It's not often that one sees dances about biblical figures and erotic dreams on the same stage, but choreographer Greg Reynolds jumps from Jesus and Mary to nocturnal fantasies without missing a beat. Perhaps it's his consistent use of baroque-type music (Vivaldi, two rounds of Pachelbel's popular "Canon"), or his reverent, measured movements, or his own quiet, almost languid presence that allows such disparate pieces to coexist so amicably.

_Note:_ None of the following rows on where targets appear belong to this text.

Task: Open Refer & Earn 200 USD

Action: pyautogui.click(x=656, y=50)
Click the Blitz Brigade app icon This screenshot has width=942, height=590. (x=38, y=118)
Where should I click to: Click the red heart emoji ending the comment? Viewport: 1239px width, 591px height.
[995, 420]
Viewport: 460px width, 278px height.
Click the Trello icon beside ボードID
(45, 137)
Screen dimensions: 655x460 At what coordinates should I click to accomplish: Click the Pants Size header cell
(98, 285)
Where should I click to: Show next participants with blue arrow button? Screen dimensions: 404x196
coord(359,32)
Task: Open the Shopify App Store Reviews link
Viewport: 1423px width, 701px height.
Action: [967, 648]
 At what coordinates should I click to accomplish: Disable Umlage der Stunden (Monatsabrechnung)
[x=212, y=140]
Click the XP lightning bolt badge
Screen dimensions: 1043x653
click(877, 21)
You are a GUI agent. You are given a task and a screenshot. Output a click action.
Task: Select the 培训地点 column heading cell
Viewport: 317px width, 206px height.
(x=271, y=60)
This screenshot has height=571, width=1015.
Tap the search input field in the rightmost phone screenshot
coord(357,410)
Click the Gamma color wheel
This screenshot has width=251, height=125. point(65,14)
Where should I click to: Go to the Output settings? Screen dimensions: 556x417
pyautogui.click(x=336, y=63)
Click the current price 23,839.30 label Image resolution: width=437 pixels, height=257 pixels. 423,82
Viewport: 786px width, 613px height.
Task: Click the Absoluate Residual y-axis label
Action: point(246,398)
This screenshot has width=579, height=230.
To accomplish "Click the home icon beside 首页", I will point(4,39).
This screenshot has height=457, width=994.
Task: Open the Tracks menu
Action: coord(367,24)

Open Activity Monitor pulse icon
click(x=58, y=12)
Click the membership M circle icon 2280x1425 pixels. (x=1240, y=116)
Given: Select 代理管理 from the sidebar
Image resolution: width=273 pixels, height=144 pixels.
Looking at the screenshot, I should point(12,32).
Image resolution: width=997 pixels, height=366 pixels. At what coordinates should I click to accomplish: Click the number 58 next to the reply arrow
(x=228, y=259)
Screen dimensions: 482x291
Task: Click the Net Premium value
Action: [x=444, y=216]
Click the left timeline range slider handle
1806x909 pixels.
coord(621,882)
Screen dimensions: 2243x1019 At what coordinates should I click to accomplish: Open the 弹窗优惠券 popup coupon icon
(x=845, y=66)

Whatever the reasons, Reynolds and his Dance Quintet -- Betsey Beckman, Laura Daykin, Adrian Engel, Pam Lasswell, Charmaine Thome, and guest performer Rima Wolff -- work like a close-knit family, bringing just the right amount of sensuality to a piece like "The Maiden's Dream," turning Marylou Duschl's trifle "Strummin'" into an offhand, witty romp, imbuing the abstract "Quintet" (all slow deep knee-bends and outstretched palms) with subtle glances and transferred energies. The company looks equally comfortable with both the jazzy material -- a quartet of slinky temptresses in "Equinox" comes off especially well -- and the more serious stuff, like the give-and-take of support and strength between mother and child in "The Passion According to Mary." With a bit of choreographic pruning on Renolds' part, the Dance Quintet may very well come to be one of Washington's most polished troupes.